At present, most of the nickel base alloys commonly used in the processing and manufacturing industry adopt the models of international standards. Therefore, the following is dominated by the American nickel base wrought aluminum alloy, and a brief and detailed introduction to pure nickel is given.

Pure nickel has good corrosion resistance in hot concentrated alkaline solution, does not cause alkali ductile stress corrosion cracking, and has good corrosion resistance to water, seawater, high- temperature dry fluoride, but is not corroded by oxidizing acid, aqueous solution with reducing agent and most of its molten metal materials. It can corrode and become brittle in gas with high-temperature sulfur content. With the increase of nickel content in stainless steel and nickel base alloy, the corrosion resistance in dilute hydrochloric acid, sulfuric acid, and ammonium sulfate is significantly enhanced, and the stress corrosion resistance in sodium hydroxide solution is also significantly enhanced. The corrosion resistance in caustic soda solution is basically positive correlation with nickel content.

For a pure nickel, the market generally includes NICKEL200 and NICKEL201

NICKEL200 COMPOSITION:

Carbon C ≤ 0.15

Silicon Si ≤ 0.35

Manganese Mn ≤ 0.35

Sulfur S ≤ 0.01

Nickel Ni+Cobalt Co greater than or equal to 99

Copper Cu ≤ 0.25

Fe ≤ 0.4

NICKEL200 is mainly used to solve the problem of oxidizing halogen system vapor, alkali solution, non-reducing acid salt, organic acid, and other machinery, equipment, and components.
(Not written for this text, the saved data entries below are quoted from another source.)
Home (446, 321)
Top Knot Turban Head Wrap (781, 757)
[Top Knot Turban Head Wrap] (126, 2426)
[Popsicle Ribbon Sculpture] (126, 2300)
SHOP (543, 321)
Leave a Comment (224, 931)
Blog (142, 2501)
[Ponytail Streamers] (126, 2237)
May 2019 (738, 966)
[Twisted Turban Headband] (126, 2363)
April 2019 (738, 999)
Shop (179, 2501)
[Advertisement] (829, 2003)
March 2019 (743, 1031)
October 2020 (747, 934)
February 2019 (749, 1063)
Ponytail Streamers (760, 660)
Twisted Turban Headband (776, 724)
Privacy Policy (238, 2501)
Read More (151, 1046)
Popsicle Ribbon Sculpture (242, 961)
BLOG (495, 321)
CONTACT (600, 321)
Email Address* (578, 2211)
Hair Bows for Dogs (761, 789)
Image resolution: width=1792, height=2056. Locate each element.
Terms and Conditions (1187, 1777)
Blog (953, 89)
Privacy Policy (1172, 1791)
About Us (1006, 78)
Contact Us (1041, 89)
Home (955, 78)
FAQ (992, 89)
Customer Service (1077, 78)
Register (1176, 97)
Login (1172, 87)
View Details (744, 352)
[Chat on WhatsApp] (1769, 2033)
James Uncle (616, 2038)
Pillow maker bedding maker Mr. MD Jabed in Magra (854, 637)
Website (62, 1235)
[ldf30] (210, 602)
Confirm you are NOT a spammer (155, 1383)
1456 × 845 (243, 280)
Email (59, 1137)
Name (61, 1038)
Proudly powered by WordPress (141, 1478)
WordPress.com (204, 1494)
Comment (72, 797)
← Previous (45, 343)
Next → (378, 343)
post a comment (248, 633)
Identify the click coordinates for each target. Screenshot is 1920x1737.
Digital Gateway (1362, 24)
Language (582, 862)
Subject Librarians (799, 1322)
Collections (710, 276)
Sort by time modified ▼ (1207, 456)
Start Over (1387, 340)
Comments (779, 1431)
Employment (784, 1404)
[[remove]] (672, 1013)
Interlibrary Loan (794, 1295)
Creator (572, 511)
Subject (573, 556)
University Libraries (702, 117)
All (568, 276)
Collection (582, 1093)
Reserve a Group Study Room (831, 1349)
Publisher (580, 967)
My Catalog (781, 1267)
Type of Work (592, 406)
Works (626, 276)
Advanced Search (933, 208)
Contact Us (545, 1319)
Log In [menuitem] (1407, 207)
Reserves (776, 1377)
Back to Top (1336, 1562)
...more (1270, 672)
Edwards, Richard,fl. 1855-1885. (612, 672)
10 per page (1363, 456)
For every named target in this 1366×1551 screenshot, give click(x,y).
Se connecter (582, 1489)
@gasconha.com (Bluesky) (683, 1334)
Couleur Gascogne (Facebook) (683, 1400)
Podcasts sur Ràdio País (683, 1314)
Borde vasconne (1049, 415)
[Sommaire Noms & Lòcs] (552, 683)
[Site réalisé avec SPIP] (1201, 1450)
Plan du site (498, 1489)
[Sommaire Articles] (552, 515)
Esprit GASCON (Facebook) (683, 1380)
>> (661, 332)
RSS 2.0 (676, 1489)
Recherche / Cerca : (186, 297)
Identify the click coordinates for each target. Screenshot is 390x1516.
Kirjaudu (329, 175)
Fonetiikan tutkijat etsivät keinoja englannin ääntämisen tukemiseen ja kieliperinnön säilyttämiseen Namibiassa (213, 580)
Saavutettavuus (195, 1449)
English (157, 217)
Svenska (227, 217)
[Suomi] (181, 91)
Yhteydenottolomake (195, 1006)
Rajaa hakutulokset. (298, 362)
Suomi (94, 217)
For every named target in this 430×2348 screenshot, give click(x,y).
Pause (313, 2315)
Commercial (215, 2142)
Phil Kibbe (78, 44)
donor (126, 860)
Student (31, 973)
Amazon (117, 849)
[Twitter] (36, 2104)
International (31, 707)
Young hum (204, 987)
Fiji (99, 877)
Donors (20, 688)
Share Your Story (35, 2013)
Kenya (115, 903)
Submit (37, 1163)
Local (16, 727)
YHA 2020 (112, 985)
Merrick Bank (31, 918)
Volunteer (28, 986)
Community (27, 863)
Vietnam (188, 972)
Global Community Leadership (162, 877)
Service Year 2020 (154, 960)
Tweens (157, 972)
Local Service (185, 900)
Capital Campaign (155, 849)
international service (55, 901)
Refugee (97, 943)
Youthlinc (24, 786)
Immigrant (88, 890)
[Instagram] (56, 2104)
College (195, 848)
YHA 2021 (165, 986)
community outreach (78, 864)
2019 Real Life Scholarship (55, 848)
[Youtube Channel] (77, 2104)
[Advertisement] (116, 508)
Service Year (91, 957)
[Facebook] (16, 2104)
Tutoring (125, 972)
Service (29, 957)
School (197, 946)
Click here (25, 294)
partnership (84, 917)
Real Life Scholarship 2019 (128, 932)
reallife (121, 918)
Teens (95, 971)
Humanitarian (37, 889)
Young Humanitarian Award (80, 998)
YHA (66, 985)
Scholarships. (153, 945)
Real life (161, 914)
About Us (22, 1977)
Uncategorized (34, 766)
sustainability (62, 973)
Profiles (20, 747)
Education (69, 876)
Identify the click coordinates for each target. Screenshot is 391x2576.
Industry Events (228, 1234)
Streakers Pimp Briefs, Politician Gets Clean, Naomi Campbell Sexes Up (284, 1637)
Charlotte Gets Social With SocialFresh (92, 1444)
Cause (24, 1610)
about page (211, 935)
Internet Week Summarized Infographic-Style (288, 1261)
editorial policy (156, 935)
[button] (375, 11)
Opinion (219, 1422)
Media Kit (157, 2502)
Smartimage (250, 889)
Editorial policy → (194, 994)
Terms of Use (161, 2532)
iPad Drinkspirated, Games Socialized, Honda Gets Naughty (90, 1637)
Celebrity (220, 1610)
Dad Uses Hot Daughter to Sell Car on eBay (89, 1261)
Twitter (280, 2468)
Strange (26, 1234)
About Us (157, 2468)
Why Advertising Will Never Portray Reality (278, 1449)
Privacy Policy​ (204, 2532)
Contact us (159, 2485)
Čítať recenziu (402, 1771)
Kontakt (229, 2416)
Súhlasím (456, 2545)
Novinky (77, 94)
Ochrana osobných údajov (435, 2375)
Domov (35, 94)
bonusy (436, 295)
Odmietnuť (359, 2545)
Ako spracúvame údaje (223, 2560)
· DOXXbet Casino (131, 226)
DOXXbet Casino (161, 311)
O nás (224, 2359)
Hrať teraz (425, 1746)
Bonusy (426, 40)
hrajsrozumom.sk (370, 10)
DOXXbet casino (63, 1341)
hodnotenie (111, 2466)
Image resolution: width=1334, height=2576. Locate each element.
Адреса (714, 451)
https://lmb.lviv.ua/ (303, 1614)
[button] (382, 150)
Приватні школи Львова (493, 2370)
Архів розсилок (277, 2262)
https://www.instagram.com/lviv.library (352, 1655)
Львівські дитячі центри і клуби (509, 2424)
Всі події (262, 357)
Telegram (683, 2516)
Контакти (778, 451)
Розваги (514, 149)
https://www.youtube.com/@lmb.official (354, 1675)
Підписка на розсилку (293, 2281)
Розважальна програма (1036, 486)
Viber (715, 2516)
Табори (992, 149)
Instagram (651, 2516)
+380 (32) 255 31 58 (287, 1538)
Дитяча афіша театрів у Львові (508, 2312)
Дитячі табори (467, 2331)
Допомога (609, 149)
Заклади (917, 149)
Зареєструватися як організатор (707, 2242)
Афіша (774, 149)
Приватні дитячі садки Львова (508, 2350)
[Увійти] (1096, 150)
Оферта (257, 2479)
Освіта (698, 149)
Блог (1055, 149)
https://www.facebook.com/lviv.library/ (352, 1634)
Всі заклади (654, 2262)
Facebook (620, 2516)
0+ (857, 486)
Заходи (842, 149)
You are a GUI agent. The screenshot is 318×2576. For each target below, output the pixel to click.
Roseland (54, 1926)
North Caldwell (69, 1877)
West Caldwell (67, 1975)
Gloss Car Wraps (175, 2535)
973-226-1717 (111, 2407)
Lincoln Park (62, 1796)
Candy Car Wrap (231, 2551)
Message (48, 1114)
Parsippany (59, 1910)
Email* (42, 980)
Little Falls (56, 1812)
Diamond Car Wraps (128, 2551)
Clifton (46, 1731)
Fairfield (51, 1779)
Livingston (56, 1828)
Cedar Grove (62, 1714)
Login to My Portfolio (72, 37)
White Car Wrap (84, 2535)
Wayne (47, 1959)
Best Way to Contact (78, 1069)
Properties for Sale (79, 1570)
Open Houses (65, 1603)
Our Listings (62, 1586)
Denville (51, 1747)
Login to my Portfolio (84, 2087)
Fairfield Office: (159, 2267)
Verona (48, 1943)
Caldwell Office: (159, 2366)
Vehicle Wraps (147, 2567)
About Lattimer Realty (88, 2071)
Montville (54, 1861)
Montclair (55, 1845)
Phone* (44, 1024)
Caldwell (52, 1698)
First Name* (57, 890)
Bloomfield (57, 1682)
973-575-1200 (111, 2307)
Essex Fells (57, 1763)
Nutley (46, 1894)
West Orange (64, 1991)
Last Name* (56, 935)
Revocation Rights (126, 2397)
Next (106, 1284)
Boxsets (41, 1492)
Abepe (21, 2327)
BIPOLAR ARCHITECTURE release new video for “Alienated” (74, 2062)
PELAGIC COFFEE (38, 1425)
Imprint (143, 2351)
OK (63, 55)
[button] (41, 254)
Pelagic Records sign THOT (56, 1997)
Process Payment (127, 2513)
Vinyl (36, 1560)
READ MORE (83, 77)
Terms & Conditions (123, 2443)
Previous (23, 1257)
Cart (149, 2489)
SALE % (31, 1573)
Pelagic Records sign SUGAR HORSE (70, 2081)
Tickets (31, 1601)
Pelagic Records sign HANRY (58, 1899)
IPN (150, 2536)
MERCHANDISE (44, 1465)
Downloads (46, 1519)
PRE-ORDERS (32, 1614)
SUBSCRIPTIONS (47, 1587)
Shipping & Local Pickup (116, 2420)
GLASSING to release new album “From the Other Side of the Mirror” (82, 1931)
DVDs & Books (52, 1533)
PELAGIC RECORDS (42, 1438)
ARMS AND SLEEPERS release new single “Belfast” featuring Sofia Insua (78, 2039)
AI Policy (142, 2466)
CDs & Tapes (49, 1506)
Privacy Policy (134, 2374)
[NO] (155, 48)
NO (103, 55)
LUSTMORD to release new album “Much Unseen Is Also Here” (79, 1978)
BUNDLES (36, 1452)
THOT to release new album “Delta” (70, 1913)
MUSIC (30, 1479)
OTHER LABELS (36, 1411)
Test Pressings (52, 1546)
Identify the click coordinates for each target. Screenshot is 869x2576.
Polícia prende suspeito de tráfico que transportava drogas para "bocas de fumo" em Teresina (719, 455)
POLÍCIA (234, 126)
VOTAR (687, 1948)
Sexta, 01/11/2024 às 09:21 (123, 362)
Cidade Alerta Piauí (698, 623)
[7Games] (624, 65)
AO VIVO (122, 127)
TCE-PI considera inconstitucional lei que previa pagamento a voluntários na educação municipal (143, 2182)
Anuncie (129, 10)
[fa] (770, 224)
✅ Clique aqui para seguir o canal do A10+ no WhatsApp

In the application, the temperature should be less than 315 ℃ in the natural environment. NICKEL200 corrosion resistance: corrosion is relatively slow in the air, and HCl has excellent corrosion resistance in various sulfuric acids in the sea. However, it should be used cautiously in HIC acid with high water flow. It is not easy to use in H3PO4 and HNO3. It has very good corrosion resistance in H2SO4, which is only used to block gas, in HF without water at high temperature, in chlorine and HCl at high temperature, and in chlorine and fluorine.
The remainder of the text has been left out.